I tried out "Hey, how are you? I don't understand how it can be so warm today." in my native language, and systran is the only one that got it 100% correct. Google was close, but reversed an article and a noun. The others mixed up "don't understand" with "don't know", which are similar but different enough to sound unnatural.

I've always thought that the best way to assess these systems is how they handle colloquial speech, stuff that we often take for granted but that's really quite strange to translate "literally". I bet even that phrase -- "take for granted" -- would be difficult to translate even though I'm certain most languages have a phrase for that exact sentiment.

1 comments

I've put this exact comment and asked for a Korean translation:

> 정말 흥미 롭습니다.

Almost correct, but "흥미롭습니다" (lit. be interesting with an implied to me) should be a single word.

> "이봐, 잘 지내? 오늘 어떻게 따뜻해질 수 있을지 모르겠습니다. "모국어로 systran이 100 %을 얻은 유일한 언어입니다. 구글은 가까웠지만 기사와 명사를 뒤집었다. 다른 사람들은 "알지 못한다"와 "알지 못한다"를 섞었다.

"I tried out" is completely missing, and "in my native language" is joined to the next sentence "and systran is...".

The quoted sentence is, when translated back to English, something like "Hey, are you going well? I don't know how [something] can get warm today." Like most other machine translators LingvaNex is clueless about Korean honorifics (the first sentence is informal while the second is formal here). It does get a colloquial Korean expression for "I don't understand" (lit. 이해가 안 된다) but doesn't get the dummy pronoun, so it somehow assumes an unspecified entity as a subject. The position of the closing quote is also off.

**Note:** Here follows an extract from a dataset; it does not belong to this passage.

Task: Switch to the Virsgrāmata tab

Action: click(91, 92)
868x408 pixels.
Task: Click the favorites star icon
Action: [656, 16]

The first quasi-sentence after that quotation became something like "[it] is the only language that systran got 100 % in a native tongue". Even after ignoring the inconnectly joined "in a native tongue", the dummy pronoun seems a culprit again here where "the only one" got interpreted as a language, not systran.

The next sentence reads like "Google was nearby but swapped a post with a noun." A Korean word 가깝다 (lit. nearby) has a slightly different nuance from English "close" so it has to be paraphrased. LingvaNex interpreted an article as, uh, a newspaper article which is not a synonym in Korean (the correct word should be 관사). And it somehow also switched back to informal expressions.

The final sentence reads like "other people mixed 'don't know' and 'don't know'." This is kinda hilarious; LingvaNex actually understands both expressions are more or less equivalent in Korean but doesn't know when they have to be distinct.

> 나는 항상 이러한 시스템을 평가하는 가장 좋은 방법은 구어체 연설을 처리하는 방법, 우리가 종종 당연하게 여기는 것이지만 "문자 그대로"번역하는 것은 정말 이상하다고 생각했습니다". 나는 대부분의 언어가 그 정확한 감정에 대한 문구를 가지고 있다고 확신하지만 그 단어 ( "당연한 것으로 받아들이십시오")조차도 번역하기가 어려울 것입니다.

The first half is so hopelessly mangled that I can't give an English equivalent. I mean, each part is reasonably translated (including the phrase "stuff that we often take for granted" which translation is pretty much correct) but the wrong ordering messes everything up.

The second half is more reasonable: "I'm confident that most languages have phrases for the exact feeling but even that word ('take it to be natural') would be hard to translate." What is "the exact feeling" is unclear due to the reordering, and "take it granted" got translated too literally, but otherwise sounds fine.